Once this $5.5 million restoration is complete, more students will be able to have classes in Old Main. Faculty offices will be updated with the latest technology. Chapel Hall, that most revered of all places on campus, will feature a restored stage and seating returned to its original condition. The auditorium is expected to have a seating capacity of approximately 380. New students will take University Foundations in Old Main, ensuring that every student is familiar with the building and the school's history. Chapel Hall will be used for devotionals, club meetings, reunions and other student activities. Even the grooves in the stairs will be preserved. Throughout the remainder of the building, care will be given to return the public spaces to their original appearance while making offices and classrooms functional for 21st century students. Old Main is truly the bridge between Freed-Hardeman's past and her future.
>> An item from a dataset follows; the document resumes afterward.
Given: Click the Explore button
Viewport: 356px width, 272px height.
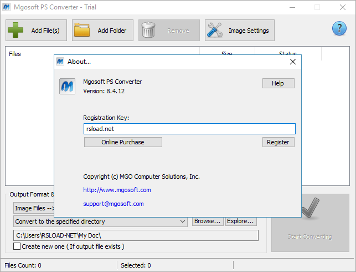Looking at the screenshot, I should pyautogui.click(x=240, y=221).
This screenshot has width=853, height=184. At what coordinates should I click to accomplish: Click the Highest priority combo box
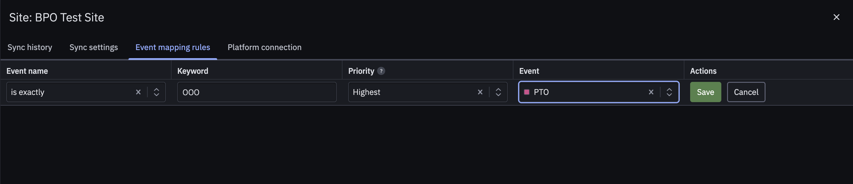tap(428, 92)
In 1907, Freed and Hardeman boasted of 3,000 square feet of "the best Hyloplate blackboard." They went on to say "the very latest and most improved physical and chemical apparatus will be used; charges, globes, maps and surveyors' outfit; cabinets of weights and measures of all kinds, metric and mensuration." They promised, "The School will keep abreast of the times in modern appliances."

That vision continues today. While public spaces including Chapel Hall, lobbies, halls and stairways will be restored to their original state, offices and classrooms will be renovated to include the latest in technology, making them efficient workspaces for 21st century faculty and students. All floors of the building will be handicap-accessible, and a sprinkler system will be installed for fire protection.

"We are not building a museum," FHU President Joe Wiley said. "We want to restore Old Main so that it can be used for the next hundred years. We really see it as the bridge between our past and our future. It is imperative that it be preserved."